AFAIK, you wont need a 800W ups. the 1.1kva will be enough to give you a few precious minutes to save your work and shut your PC down.


----------



## mandarpalshikar (Jan 6, 2013)

anirbandd said:


> AFAIK, you wont need a 800W ups. the 1.1kva will be enough to give you a few precious minutes to save your work and shut your PC down.



According to my calculations... my rig takes 650 watts under full road... So I'm better safe than sorry by taking a 800 watts capable UPS. I dont want it to trip saying "Overload" 



rajesh.s said:


> here its available
> "UPS APC 1500VA BR1500G-IN " @ iTerials



What site is this ? Never heard of it  Have you purchased anything from here before, if yes then how was your experience with them?


----------



## IndianRambo (Jan 6, 2013)

its a reliable site. its from bangalore.


----------



## d6bmg (Jan 6, 2013)

mandarpalshikar said:


> What site is this ? Never heard of it  Have you purchased anything from here before, if yes then how was your experience with them?

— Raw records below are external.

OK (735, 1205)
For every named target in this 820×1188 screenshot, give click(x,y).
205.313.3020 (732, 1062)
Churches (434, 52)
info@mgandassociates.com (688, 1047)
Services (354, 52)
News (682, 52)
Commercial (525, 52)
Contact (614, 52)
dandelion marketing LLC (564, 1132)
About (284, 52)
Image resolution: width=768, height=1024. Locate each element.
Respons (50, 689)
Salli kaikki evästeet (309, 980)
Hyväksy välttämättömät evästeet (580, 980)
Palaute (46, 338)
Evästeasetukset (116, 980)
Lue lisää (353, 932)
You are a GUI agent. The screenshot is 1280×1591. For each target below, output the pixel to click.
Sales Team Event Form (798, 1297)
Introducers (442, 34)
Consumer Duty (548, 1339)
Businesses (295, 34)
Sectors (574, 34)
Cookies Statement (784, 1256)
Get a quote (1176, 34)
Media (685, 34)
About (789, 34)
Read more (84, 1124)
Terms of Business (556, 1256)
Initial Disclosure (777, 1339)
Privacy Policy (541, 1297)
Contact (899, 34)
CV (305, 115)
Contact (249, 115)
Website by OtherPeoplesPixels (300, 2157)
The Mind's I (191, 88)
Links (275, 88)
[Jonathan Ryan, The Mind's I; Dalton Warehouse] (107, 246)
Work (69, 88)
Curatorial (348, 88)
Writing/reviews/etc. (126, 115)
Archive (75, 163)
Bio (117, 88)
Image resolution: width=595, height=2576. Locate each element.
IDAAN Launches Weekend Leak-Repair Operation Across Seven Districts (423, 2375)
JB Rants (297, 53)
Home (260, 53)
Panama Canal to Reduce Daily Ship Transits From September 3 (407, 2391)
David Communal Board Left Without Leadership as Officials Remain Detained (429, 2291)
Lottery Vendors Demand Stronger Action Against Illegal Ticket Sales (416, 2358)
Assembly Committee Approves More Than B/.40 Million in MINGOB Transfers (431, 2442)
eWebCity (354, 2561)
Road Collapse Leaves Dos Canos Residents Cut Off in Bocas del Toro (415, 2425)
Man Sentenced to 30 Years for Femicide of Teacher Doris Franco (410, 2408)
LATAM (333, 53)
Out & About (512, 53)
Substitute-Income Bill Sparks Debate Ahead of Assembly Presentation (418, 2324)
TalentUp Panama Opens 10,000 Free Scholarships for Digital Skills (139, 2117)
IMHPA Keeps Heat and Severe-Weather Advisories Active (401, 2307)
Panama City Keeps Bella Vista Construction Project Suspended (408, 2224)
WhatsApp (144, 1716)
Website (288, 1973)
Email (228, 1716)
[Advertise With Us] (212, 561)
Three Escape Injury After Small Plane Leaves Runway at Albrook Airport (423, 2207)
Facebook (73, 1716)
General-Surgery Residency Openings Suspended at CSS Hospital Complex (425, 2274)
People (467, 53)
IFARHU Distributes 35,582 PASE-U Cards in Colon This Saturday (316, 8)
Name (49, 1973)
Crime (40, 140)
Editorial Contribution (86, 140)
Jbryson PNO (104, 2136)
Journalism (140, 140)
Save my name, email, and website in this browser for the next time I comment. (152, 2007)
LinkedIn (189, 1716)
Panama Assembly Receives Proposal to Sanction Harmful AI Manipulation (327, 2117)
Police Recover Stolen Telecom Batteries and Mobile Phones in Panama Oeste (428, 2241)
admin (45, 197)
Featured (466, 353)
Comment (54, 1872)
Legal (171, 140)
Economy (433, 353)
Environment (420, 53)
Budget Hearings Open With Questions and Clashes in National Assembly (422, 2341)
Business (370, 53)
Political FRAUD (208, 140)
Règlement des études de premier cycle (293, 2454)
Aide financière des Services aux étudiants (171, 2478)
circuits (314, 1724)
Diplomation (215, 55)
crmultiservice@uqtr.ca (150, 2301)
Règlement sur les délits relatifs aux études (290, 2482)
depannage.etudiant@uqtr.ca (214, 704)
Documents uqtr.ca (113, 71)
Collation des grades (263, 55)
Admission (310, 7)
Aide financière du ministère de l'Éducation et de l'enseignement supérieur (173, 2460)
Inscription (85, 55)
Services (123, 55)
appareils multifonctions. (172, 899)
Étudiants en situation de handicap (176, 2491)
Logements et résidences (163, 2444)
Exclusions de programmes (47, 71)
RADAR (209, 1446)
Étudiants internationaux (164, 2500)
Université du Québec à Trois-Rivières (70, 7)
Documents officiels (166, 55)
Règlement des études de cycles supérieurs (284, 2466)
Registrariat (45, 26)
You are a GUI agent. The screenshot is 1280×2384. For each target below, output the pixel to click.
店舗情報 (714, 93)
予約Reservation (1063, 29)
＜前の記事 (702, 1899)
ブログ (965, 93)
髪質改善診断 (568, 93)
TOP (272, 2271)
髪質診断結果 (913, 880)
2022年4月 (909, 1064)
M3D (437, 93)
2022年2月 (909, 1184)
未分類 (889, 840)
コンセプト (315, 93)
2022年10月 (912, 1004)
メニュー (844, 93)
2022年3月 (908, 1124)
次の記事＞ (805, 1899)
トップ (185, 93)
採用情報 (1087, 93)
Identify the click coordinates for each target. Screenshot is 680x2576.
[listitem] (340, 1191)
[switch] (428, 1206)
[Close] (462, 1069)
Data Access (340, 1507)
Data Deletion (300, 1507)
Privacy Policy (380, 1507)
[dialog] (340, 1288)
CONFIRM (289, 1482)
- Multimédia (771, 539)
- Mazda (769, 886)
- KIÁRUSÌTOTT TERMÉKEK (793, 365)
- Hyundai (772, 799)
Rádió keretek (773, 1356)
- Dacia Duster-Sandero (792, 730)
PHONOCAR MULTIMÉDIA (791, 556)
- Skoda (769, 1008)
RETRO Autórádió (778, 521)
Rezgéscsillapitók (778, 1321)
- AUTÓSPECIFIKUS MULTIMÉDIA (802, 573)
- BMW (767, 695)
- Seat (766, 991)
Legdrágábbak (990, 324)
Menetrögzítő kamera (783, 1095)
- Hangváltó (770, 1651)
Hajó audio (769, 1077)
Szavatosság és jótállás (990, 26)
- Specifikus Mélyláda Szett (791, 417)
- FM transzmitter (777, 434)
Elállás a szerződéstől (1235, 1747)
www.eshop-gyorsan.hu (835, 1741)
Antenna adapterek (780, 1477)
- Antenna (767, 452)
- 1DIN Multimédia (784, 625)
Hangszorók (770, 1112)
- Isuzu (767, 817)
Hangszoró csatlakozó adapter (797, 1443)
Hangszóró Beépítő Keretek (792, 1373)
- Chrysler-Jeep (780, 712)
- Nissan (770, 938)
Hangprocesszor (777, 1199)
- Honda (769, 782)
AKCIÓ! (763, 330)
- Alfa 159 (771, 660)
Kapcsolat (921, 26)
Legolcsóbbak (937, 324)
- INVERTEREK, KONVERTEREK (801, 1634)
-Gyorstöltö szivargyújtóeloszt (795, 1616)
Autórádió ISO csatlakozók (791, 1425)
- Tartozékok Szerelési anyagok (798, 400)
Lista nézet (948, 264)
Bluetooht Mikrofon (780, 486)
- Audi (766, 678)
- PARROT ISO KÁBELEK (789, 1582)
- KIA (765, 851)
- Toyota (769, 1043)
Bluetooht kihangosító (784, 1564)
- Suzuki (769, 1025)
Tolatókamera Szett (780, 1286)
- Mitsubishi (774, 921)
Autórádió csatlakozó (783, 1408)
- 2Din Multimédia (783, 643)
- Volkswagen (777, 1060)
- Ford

Me too.. May be once or twice, but I don't think many people buys things from them...


----------



## mandarpalshikar (Jan 7, 2013)

Finally placed order for APC Back-UPS Pro 1500 va with havoknation.


----------



## Myth (Jan 7, 2013)

mandarpalshikar said:


> Finally placed order for APC Back-UPS Pro 1500 va with havoknation.



Price ?


----------



## d6bmg (Jan 10, 2013)

mandarpalshikar said:


> Finally placed order for APC Back-UPS Pro 1500 va with havoknation.



Good choice... Both the product and the medium of getting it.


----------